This repository contains my answer to a Data Science challenge from a Fintech company in Brazil.
Your goal is to predict the default probability. The "default" variable in the training dataset indicates whether the client defaulted or not. We are going to calculate the log loss based on the true value of the clients in the "puzzle_test_dataset" (not provided) and on your probabilities.
-
Training dataset with multiple features related to customers buying behavior.
- Training dataset contains label default (1 if cliente has defaulted, 0 otherwise).
-
Test dataset without labels
- Customer ID and Prediction over default
Check the Jupyter Notebook attached.
-
This puzzle is well suited to be formulated as a supervised learning problem, due to the dataset characteristics (labeled data).
-
We used ensemble models of decision trees which are good supervised learning classification algorithms for predicting probabilities over binary classes (logistic regression could also be used).
-
The models used were:
- XGBoost Trees (http://xgboost.readthedocs.io/en/latest/model.html)
- Random Forests (https://en.wikipedia.org/wiki/Random_forest)
-
The first model requires more complex parameter tuning.

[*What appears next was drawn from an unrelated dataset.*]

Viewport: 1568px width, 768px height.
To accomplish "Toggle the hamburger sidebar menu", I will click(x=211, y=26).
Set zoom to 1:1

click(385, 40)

The second is simpler but it is still an ensemble model and had similar performance.
-
XGBoost Trees was implemented using Scikit-Learn wrapper(http://xgboost.readthedocs.io/en/latest/python/python_api.html).
-
Random Forest was implemented using Scikit-Learn library itself (http://scikit-learn.org/stable/modules/generated/sklearn.ensemble.RandomForestClassifier.html)
-
We used cross-validation to evaluate the model and LogLoss as scoring function as per instructions.
-
The parameters can be further optimized using GridSearch (http://scikit-learn.org/stable/modules/generated/sklearn.model_selection.GridSearchCV.html). We haven't used due to time limitation.
-
The final predictions were based on the XGBoost Tree model only. The choice was only based on the fact that it had better LogLoss performance.
-
The feature selection was based on my own assumptions about the meaning of the variables. Some feature engineering was implemented over last_payment and end_last_loan variables as per attached code.
-
Code in Python (version 2.7)
-
Python libraries used: Numpy, Pandas, Scikit-learn, XGboost, Matplotlib
-
Instructions in the code (Jupyter-Notebook format)